Je suis très friand de one-shots, car je n'ai pas toujours le temps d'enchainer de longues séries de mangas. Du coup, lire une histoire complète qui ne dépasse pas un tome, ça me permet d'avancer dans mes lectures sans pour autant perdre le fil des histoires que je lis. Le problème, c'est qu'un one-shot, c'est court. Il n'est donc pas recommandé pour un auteur de créer des univers trop riches, car il risque alors de perdre son lecteur en cours de route.

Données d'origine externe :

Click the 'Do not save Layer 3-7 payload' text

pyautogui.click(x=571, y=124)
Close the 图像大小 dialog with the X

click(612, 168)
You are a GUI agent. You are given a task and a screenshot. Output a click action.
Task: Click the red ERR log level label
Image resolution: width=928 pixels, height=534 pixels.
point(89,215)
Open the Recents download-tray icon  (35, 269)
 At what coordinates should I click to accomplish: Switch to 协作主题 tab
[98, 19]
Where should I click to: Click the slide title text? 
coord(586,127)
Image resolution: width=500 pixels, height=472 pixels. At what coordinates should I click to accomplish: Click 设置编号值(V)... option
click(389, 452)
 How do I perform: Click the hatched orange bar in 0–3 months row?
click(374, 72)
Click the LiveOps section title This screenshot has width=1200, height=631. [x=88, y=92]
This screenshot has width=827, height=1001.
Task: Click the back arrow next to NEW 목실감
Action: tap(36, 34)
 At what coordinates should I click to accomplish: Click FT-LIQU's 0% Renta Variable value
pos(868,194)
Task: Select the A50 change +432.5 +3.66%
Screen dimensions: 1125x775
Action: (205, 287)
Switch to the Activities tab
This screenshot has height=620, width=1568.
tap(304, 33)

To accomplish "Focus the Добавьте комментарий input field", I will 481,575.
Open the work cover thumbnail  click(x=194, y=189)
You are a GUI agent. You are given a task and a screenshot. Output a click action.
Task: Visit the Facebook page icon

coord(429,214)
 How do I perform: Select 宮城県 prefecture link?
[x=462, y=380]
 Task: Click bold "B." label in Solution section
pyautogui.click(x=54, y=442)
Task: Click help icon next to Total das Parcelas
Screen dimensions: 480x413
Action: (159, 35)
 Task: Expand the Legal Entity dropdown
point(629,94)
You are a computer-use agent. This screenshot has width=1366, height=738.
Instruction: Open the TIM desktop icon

C'est exactement ce que j'ai ressenti en lisant Néji. Je pensais lire une petite histoire sans prise de tête, je me suis retrouvé avec un manga qui posait déjà des bases comme s'il allait introduire un univers très complet. Sauf qu'en 3 chapitres, il est très difficile de créer un univers cohérent et détaillé. L'introduction se fait donc avec plein d'informations qui ne sont pas forcément nécessaires. On nous installe un cadre futuriste, avec un background assez lourd, qui pourrait fonctionner sur plusieurs tomes, mais qui se casse la gueule très rapidement. Cela crée une confusion qui ne s'arrête pas uniquement à l'univers présenté, mais également aux personnages et à leurs motivations. On passe du concept de cryogénisation à celui de lavage de cerveau, puis on embraye sur une histoire de superpouvoirs pour enfin finir avec des robots calqués sur les humains.
Je vais me répéter: l'univers présenté dans ce manga n'est pas inintéressant. Mais l'exploitation est tellement confuse et bordélique que la lecture s'apparente plus à un calvaire qu'à un réel plaisir. Même au niveau des dessins, bien qu'on puisse constater une amélioration entre le premier et le dernier chapitre (en même temps, près de 10 ans séparent la création de ceux-ci), on ne peut pas dire que ce soit vraiment du joli. Les personnages et les décors sont quelconques, et cette froideur dans les dessins ne donne vraiment pas envie de s'attarder plus longtemps dans cet univers.
Pour ma part, c'est un pétard mouillé, qui avait peut-être de bonnes idées, mais dont l'ambition était trop grande pour un simple one-shot. Dommage.